• _EXERCISE_
Copy the entries from the line with "Open the Выберите" up to and including the line with "tap(610, 104)", requests included. Multiply each click coordinate in the answers by 0.65 and round to the nearest whole number, with halves rounded up.

• _ENTRIES SUPPLIED_
════

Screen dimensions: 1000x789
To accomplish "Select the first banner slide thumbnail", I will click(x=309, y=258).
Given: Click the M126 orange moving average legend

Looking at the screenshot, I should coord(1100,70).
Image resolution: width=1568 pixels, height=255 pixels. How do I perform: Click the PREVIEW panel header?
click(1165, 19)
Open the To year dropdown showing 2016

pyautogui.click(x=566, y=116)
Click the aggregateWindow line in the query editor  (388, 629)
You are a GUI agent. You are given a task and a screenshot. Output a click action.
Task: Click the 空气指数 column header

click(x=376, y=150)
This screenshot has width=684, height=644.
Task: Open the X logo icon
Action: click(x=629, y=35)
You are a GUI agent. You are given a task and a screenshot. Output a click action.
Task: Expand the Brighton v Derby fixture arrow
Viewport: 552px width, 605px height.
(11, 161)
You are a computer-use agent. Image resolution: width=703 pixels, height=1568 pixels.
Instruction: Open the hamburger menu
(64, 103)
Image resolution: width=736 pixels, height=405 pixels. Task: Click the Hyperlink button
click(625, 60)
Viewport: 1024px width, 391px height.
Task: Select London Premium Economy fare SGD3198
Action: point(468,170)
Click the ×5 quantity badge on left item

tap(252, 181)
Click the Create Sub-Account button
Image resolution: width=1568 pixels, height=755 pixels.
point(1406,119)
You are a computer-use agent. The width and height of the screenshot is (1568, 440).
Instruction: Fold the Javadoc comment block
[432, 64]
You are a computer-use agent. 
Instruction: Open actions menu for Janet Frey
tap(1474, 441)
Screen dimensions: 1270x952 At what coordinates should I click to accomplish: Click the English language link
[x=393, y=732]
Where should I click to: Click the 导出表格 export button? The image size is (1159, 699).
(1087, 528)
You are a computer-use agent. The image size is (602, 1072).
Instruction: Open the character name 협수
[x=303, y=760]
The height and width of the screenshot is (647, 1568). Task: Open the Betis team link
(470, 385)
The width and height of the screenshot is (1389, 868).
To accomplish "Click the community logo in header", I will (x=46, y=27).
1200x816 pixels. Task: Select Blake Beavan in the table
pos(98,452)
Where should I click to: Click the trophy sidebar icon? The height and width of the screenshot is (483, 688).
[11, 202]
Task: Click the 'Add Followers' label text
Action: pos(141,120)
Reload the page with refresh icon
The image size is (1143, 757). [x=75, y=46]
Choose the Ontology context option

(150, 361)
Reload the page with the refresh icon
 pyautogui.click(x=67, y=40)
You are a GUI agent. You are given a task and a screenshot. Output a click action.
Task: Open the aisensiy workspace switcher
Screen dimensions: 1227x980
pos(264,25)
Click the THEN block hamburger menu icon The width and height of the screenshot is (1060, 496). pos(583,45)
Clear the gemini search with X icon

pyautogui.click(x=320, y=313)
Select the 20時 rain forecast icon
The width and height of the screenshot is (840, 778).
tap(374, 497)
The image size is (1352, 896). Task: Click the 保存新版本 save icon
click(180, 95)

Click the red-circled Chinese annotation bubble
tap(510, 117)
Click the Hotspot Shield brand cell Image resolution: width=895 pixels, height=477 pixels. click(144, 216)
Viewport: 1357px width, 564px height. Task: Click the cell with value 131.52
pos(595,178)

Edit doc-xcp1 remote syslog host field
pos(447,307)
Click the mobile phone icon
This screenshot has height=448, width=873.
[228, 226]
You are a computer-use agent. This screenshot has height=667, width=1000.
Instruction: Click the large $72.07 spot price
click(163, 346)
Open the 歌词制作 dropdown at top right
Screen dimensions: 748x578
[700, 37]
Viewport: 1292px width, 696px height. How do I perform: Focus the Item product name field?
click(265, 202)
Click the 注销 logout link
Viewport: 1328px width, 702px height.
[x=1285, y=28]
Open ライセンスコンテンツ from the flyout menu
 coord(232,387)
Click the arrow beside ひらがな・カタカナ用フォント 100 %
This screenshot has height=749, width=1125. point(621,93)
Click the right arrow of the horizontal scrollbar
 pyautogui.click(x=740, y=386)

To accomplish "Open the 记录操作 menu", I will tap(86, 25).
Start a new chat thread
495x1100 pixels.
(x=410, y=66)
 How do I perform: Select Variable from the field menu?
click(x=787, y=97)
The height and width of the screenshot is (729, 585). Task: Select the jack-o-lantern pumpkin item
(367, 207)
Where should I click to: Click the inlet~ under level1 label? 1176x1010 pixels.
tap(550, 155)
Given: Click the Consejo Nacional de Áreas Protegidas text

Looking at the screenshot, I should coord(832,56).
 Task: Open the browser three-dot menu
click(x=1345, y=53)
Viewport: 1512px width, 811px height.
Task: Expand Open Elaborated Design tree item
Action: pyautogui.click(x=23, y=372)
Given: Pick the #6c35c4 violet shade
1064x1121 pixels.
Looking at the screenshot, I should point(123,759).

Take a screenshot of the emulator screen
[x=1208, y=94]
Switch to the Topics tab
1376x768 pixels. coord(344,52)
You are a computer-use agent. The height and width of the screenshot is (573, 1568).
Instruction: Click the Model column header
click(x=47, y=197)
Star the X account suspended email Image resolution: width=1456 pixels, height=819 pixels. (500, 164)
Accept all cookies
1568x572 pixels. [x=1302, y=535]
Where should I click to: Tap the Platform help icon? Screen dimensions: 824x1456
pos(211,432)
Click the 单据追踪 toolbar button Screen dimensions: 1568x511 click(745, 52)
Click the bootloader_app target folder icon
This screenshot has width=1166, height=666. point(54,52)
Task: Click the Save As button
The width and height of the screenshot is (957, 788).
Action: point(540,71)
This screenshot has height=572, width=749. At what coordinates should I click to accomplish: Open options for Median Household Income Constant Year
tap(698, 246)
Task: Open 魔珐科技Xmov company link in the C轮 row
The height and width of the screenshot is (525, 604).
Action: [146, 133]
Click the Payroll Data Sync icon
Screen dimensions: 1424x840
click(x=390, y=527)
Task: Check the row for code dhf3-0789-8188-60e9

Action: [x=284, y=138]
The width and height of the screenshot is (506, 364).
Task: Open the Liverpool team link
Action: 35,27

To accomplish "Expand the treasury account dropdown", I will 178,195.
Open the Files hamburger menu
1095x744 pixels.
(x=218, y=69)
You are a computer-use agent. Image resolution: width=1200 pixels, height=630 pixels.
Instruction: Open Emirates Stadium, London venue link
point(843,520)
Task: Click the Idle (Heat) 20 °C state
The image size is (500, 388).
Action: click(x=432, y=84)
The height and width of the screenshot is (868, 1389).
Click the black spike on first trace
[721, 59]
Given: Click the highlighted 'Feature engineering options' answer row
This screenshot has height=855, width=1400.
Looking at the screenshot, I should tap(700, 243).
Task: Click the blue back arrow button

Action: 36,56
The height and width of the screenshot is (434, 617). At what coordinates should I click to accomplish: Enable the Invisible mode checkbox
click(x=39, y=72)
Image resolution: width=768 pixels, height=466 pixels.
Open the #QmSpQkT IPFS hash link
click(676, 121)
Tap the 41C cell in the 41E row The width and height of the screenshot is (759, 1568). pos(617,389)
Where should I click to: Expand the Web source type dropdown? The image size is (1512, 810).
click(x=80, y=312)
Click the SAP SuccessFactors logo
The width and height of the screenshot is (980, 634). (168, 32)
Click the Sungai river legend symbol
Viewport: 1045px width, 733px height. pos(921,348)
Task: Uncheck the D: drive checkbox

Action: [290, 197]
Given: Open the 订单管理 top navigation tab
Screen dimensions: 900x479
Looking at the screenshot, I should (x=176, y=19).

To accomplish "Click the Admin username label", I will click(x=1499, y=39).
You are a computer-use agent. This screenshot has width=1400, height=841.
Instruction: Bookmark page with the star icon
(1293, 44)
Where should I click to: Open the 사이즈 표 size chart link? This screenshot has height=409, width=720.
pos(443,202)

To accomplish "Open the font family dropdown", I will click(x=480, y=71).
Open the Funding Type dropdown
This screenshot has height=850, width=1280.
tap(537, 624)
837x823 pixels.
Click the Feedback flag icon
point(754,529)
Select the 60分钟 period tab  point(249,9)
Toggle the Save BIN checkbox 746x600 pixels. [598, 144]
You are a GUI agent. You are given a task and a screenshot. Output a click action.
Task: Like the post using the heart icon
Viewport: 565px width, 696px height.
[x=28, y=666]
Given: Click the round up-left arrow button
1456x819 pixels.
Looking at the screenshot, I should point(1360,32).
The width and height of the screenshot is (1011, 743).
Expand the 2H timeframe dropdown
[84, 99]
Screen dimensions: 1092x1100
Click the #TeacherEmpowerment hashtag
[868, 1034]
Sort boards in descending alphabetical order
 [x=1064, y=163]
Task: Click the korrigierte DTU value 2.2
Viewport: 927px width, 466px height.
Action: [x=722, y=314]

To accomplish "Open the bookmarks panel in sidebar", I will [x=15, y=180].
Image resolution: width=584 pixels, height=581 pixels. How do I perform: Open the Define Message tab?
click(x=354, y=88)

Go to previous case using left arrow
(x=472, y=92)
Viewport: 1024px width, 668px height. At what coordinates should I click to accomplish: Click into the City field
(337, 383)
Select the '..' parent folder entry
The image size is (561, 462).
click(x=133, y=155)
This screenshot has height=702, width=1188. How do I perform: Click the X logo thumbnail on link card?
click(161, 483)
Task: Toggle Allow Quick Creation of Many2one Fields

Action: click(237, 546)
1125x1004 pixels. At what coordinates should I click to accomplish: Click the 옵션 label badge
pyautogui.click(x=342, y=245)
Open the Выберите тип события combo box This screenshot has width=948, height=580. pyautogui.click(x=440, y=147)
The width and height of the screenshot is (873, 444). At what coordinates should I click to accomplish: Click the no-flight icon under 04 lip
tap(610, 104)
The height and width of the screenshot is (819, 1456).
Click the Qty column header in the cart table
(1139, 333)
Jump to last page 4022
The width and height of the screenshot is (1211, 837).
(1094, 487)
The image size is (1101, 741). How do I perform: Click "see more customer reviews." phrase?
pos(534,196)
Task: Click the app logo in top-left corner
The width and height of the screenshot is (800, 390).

════

• _REPLY TO THE EXERCISE_
Open the Выберите тип события combo box This screenshot has width=948, height=580. pyautogui.click(x=286, y=96)
The width and height of the screenshot is (873, 444). At what coordinates should I click to accomplish: Click the no-flight icon under 04 lip
tap(397, 68)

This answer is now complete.